His first assignment was to test a big bomb – it was so big it didn’t fit in the bomb doors. He described it as a large black outsize garbage bin. It turned out it was too big. They crashed on take-off. “Miraculously” the plane did not burst into fire, despite carrying full fuel tanks.
His next plane he also crashed, on landing this time. He forgot to put the flaps down and collapsed the undercarriage trying to turn to avoid other parked planes on the tarmac. That earned him a week’s leave. He spent it relaxing in the sun with friends bringing in the hay at a farm nearby.

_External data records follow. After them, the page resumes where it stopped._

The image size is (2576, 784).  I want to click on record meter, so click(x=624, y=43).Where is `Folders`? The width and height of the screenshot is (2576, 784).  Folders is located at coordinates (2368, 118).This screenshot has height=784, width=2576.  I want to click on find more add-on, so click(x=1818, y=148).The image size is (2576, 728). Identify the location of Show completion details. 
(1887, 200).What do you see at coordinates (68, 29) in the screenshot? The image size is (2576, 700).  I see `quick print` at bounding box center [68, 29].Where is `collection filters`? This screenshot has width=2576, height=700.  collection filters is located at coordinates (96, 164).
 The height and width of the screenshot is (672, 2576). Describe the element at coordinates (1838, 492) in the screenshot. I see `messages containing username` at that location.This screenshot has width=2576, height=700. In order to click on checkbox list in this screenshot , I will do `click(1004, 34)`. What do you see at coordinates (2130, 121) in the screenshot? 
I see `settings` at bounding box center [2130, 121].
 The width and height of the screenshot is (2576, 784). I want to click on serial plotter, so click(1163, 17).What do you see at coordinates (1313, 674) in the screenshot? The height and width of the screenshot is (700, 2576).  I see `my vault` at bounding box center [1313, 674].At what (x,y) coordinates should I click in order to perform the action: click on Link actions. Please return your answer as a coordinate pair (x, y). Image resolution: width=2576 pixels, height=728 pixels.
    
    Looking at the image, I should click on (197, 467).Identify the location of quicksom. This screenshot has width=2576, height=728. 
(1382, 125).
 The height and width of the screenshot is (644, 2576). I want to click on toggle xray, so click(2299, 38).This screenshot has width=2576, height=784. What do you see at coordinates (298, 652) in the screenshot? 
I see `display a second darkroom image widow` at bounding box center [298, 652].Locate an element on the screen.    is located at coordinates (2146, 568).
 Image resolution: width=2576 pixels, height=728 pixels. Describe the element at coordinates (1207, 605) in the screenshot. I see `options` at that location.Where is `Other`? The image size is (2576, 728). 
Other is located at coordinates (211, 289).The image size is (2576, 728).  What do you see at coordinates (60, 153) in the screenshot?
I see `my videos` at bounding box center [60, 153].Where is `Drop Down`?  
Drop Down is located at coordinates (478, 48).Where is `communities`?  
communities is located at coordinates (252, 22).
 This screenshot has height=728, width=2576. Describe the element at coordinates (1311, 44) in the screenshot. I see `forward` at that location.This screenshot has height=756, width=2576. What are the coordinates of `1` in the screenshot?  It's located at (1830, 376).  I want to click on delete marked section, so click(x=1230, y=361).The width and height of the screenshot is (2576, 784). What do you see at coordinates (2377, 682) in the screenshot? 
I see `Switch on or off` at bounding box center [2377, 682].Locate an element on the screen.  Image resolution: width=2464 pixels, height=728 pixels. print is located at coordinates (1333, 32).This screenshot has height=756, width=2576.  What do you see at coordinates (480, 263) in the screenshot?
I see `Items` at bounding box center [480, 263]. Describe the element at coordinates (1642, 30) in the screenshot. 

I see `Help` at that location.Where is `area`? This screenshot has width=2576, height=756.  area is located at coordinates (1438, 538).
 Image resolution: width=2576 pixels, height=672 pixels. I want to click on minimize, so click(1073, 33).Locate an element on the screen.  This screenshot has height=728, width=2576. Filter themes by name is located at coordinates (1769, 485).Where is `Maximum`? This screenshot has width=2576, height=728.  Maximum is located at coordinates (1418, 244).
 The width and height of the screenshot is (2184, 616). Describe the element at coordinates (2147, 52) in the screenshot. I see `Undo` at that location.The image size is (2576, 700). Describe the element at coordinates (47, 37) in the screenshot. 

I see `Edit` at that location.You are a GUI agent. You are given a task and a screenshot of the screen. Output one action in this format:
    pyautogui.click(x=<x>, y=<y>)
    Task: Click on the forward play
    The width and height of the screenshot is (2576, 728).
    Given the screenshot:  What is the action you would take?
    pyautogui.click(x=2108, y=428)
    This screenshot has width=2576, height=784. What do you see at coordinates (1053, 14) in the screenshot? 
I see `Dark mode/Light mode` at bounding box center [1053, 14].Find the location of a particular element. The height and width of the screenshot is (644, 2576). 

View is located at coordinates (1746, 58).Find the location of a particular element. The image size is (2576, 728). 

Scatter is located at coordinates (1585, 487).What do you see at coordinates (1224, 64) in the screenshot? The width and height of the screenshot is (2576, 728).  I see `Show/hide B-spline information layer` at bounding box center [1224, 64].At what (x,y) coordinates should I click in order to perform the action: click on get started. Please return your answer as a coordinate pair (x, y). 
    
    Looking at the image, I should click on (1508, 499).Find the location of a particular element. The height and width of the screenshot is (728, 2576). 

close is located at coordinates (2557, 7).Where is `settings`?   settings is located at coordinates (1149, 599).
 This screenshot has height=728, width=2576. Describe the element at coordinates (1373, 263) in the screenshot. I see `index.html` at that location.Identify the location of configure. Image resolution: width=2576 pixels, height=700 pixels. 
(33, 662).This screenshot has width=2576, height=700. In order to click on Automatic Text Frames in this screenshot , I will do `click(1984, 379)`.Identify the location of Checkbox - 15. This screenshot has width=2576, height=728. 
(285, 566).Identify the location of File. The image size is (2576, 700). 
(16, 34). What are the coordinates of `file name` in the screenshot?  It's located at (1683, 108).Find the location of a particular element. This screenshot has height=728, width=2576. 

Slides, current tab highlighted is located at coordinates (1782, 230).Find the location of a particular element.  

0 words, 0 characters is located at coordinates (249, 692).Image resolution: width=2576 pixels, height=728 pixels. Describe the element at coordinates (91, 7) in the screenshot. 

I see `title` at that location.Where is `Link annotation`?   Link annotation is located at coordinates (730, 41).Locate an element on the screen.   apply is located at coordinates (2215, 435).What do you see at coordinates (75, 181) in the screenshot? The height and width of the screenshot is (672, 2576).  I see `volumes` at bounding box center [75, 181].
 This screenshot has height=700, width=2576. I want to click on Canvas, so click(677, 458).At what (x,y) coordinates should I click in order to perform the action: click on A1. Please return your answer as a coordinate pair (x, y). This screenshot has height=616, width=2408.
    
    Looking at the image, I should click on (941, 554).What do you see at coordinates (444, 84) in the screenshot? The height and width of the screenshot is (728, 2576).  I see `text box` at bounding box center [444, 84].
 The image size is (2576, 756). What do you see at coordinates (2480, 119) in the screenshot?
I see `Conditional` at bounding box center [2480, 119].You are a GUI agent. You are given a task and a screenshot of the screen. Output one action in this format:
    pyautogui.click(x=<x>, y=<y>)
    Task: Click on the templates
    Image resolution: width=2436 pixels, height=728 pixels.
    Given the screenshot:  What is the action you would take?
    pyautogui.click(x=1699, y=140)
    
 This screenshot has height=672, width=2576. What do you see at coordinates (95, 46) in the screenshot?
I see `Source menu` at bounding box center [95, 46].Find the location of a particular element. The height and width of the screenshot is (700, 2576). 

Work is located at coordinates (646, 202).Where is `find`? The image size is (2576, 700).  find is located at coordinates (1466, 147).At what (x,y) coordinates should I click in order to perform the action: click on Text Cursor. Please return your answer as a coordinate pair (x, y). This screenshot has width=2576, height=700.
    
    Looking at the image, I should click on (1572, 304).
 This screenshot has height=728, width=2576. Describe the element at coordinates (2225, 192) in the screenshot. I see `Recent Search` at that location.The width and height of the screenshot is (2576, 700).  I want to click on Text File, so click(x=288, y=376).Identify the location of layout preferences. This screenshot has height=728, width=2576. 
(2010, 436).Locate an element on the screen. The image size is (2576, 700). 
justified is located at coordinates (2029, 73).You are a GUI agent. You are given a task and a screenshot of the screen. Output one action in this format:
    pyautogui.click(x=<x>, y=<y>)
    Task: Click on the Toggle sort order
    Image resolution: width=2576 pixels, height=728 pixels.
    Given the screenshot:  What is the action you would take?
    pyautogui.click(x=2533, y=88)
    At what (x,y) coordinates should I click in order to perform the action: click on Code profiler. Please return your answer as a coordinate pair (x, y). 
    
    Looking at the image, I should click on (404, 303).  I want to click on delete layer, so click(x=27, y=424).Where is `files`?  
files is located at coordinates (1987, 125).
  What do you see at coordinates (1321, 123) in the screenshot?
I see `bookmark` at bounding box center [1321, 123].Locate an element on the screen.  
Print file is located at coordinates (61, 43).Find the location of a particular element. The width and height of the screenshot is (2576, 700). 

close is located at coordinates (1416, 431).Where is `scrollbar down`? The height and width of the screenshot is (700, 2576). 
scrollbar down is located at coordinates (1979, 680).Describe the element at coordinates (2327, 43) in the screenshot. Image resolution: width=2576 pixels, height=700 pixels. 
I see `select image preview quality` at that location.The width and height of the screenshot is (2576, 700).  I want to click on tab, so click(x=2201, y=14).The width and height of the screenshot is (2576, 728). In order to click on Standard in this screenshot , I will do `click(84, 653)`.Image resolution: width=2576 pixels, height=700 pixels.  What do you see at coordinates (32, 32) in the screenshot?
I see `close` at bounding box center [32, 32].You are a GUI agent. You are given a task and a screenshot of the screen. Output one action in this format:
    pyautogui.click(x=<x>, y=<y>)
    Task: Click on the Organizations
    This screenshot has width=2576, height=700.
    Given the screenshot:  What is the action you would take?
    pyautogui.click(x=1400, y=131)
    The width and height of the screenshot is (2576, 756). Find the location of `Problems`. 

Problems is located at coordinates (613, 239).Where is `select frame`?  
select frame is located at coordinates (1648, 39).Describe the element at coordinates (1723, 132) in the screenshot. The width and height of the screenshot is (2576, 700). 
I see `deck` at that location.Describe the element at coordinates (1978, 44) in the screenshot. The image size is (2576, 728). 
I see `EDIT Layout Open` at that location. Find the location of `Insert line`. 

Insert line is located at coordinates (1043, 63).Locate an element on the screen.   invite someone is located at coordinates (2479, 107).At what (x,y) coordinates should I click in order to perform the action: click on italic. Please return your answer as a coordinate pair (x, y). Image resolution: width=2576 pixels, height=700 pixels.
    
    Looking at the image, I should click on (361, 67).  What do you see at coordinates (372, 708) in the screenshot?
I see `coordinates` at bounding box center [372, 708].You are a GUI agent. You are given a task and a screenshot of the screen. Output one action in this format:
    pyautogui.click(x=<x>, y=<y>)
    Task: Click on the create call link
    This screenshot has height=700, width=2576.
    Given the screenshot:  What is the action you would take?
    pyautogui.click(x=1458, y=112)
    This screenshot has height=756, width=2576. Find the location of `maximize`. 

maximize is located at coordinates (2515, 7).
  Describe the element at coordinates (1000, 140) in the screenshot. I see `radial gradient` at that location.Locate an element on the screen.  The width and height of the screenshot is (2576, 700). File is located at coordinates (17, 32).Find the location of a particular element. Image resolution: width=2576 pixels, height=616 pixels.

He describes it as very serene: “Perhaps my hosts, older and wiser that I, guessed, as we brought in the hay together on those long summer evenings, that time might be running out for me before long.”
When he returned, he was put through his paces testing out his new plane ‘O for Orange’. His commander wanted to make absolutely sure he could land it.
That same night they got their flight orders. It was July 14, 1941. They were to be part of a large night raid on Bremen: 153 bombers attacking railway yards and nearby targets.
His last entry he noted that one his friends from night training in Scotland was already missing from a raid over Germany. “A pity,” he wrote, “as he was the most likeable chap I met up there and even younger than I am, only 20. “Let’s hope he’s a prisoner-of-war.”
His plane was one of those that never returned from that raid. They took a lot of flak over Bremen, lost some fuel, and eventually crash landed in the North Sea off Holland. They were lucky, it was full moon and a still sea.
They spent a week in a dinghy before they were picked up by a German seaplane, and was a prisoner-of-war until 1945.
(My father returned to Oxford in 1945 to finish his studies. He later went on to have career as a journalist. He died in 2005, aged 84).